WHAT THIS TASK INVOLVES> An exact transcription is needed of the lines below from the one with "The width and" through the one with "You are a computer-use", with no other lines and no pictures.

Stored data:

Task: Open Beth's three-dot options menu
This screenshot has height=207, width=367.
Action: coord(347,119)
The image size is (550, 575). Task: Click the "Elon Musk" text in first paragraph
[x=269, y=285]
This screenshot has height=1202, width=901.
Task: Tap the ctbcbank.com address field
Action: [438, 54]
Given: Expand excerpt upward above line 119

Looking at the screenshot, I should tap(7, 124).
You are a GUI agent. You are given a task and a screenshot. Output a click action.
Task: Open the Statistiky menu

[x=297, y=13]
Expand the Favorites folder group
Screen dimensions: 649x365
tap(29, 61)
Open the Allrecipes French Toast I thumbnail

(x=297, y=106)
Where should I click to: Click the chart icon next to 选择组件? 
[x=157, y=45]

* * *

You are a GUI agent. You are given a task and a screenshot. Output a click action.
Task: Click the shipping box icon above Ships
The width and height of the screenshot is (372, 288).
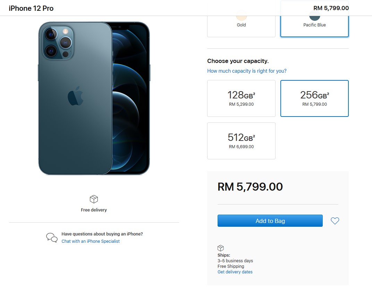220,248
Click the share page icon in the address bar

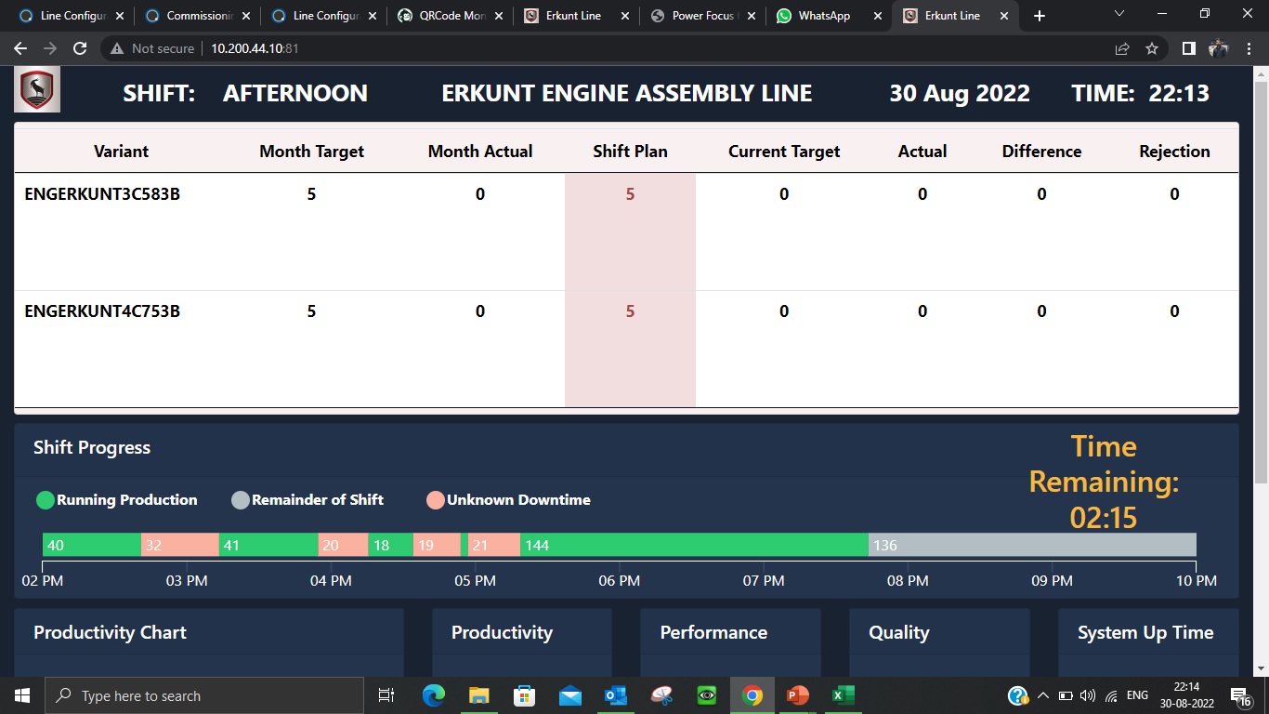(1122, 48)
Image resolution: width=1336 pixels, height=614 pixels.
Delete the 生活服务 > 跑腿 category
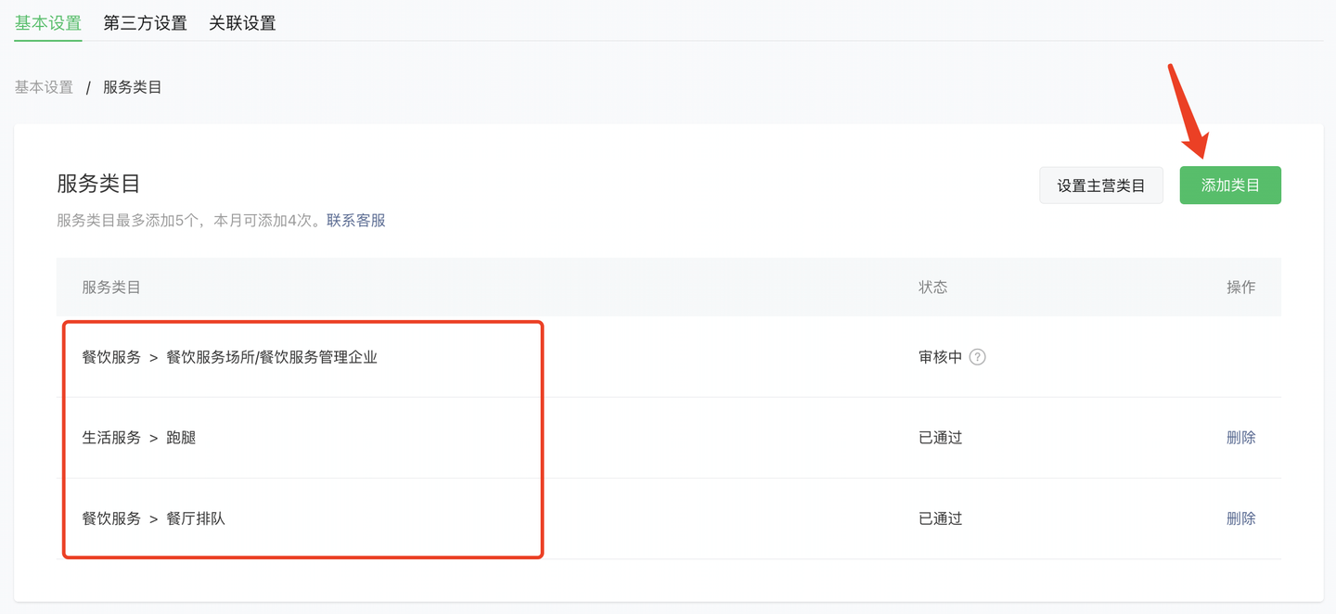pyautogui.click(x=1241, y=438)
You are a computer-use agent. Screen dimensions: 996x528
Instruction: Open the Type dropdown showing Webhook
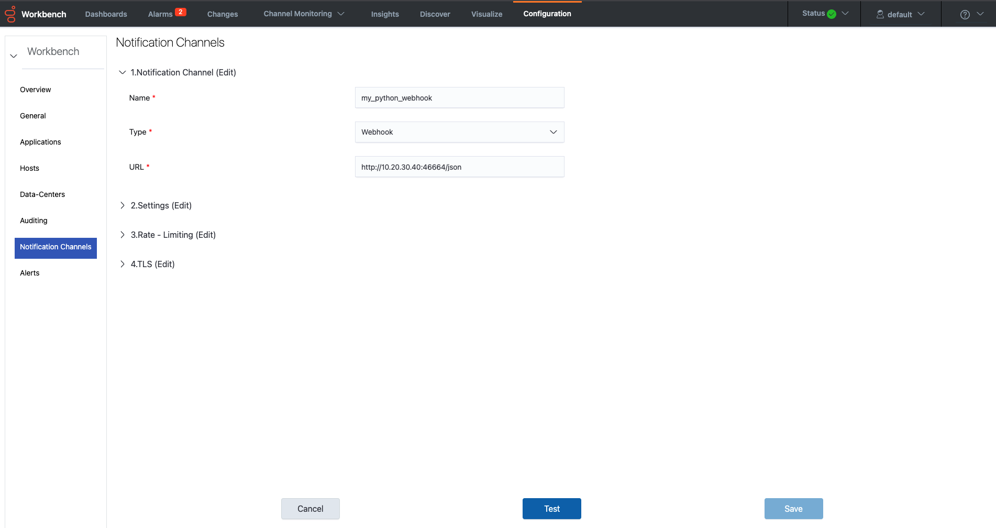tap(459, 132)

RESPONSE AREA>
The width and height of the screenshot is (372, 288).
220,248
Click the share page icon in the address bar

(1122, 48)
Image resolution: width=1336 pixels, height=614 pixels.
Delete the 生活服务 > 跑腿 category
pyautogui.click(x=1241, y=438)
You are a computer-use agent. Screen dimensions: 996x528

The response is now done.